The essential facts were not in dispute. The aircraft, which was a Cessna 421C, had been operated by ACT Aerial Services Pty Ltd on behalf of the owner and had apparently been based in Canberra. A maintenance release in force for a period of 12 months and authorising the operation of the aircraft for up to 100 hours flying time had recently expired and it was necessary for the aircraft to be taken to Bankstown for servicing. Accordingly, the appellant, who was a director of the company, applied for a permit under reg 134 of the Civil Aviation Regulations1998 (Cth) (‘the Regulations’) enabling the plane to be flown to Bankstown. That permit was duly issued on 16 July 1996 but it was subject to a number of directions, including the following:
Prior to the proposed flight commencing the aircraft is to be inspected by appropriately rated LAME(S) to such a depth as is necessary to determine the aircraft is fit to fly for the purposes of this permit, and ALL Applicable Airworthiness Directive shall be carried out.
Regulation 134(2) of the Regulations then in force authorised the Civil Aviation Safety Authority to give such directions and sub-reg 2(A) provided that a person “must not, without reasonable excuse, contravene a direction”.
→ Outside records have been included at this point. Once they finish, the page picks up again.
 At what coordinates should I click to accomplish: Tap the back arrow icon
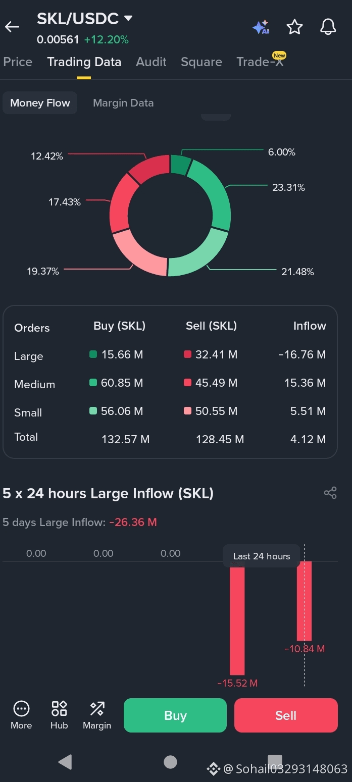click(x=12, y=27)
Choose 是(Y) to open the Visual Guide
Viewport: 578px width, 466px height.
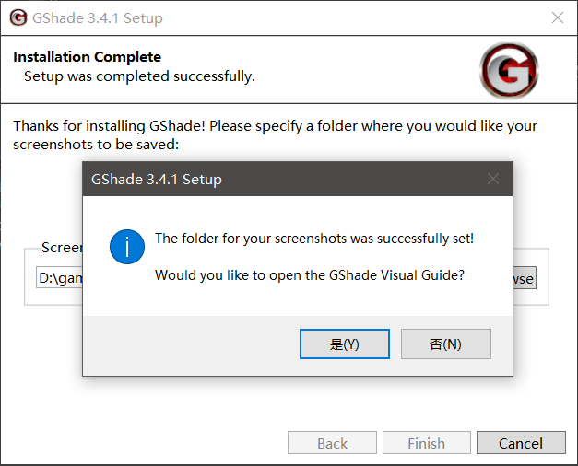point(345,344)
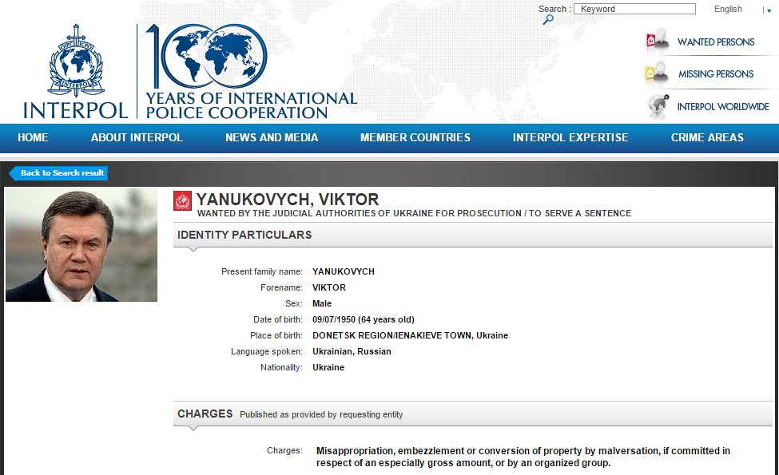This screenshot has height=475, width=779.
Task: Open the language dropdown arrow next to English
Action: click(769, 10)
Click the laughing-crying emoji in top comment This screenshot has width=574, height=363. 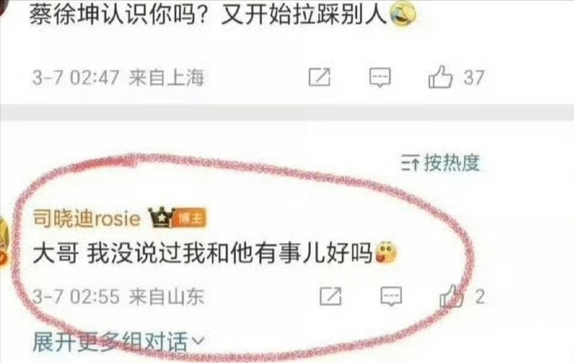tap(403, 14)
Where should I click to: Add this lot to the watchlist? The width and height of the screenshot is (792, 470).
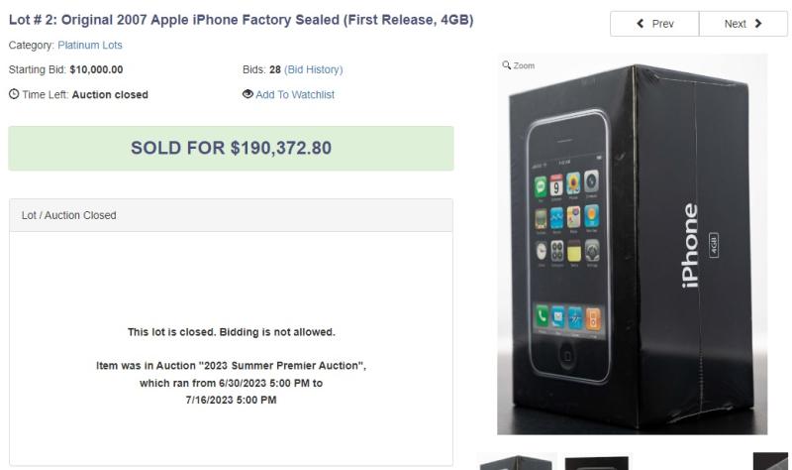[x=295, y=95]
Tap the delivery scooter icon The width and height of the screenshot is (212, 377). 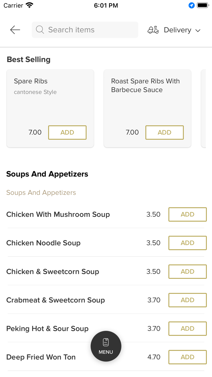153,30
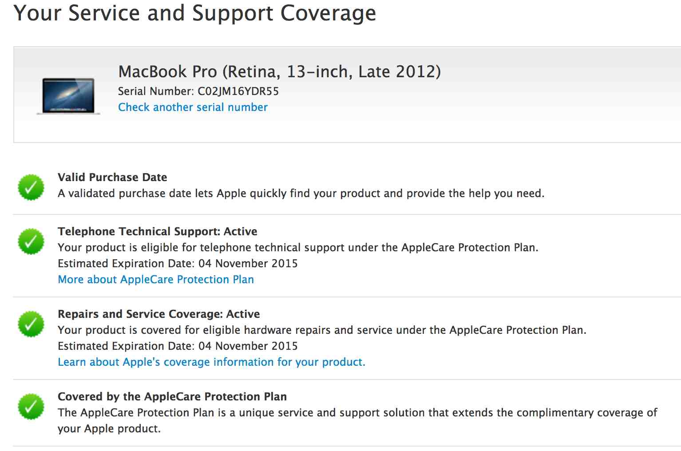
Task: Open Learn about Apple's coverage information link
Action: [211, 362]
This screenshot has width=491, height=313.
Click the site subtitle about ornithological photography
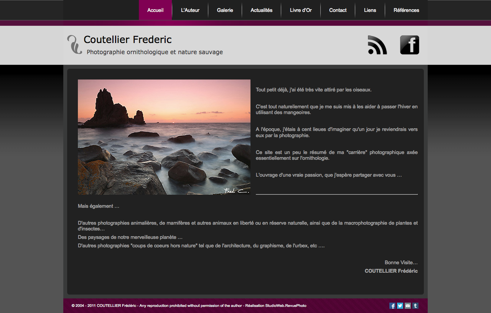click(155, 52)
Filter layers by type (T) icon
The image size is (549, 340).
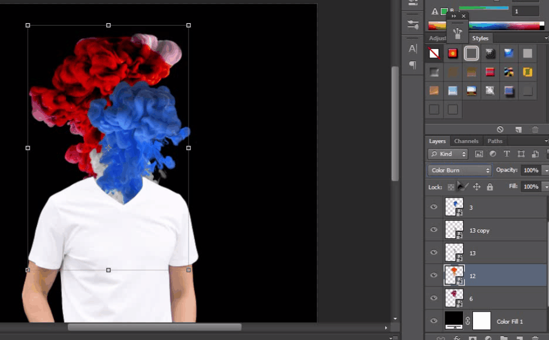point(507,154)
The acronym “LAME” refers to a licensed aircraft maintenance engineer. No specialised meaning seems to have been ascribed to the term “depth” and it was presumably used merely as a synonym for “extent”.
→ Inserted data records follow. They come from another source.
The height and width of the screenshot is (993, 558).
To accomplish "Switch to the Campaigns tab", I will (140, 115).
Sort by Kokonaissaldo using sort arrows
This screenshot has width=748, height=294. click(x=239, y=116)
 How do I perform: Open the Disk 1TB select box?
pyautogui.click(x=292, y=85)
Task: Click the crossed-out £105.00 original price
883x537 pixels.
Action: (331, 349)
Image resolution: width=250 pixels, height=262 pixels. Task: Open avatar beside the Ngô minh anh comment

Mr Steven Hobson, who was a licensed aircraft maintenance engineer, was approached on the afternoon of 16 July 1996 to conduct the inspection. Mr Hobson was based in Bankstown and did not travel to Canberra for the purpose. He purported to carry out an inspection by various means which included the following:
· inspecting the maintenance records in log books which had been audited by a maintenance controller approved by the Civil Aviation Safety Authority and which contained details of what maintenance was due, how long the engine had to run “while any lifetime components are within their legal operating period”, and what airworthiness directives were required to be complied with by particular dates or flight times;
· speaking to eight members of his staff who had conducted the last maintenance inspection on the aircraft;
· taking into account his knowledge of the history of the aircraft and the manner in which it had been maintained;
· taking into account the fact that whilst the former maintenance release had expired due to the passage of time, that had occurred only about a week earlier and the aircraft had been flown for only 50 or 60 of the 100 hours that had been authorised;
· taking into account the fact that the flight from Canberra to Bankstown was only of about 20 minutes duration.
· making other, albeit unspecified, enquiries about the aircraft by telephone;
· taking into account other directions imposed in relation to the flight; and
· speaking to the pilot, Mr Damon Banks, who had been the last person to fly the aircraft, discussing the condition of the aircraft with him and arranging for him to carry out a series of checks and inspections.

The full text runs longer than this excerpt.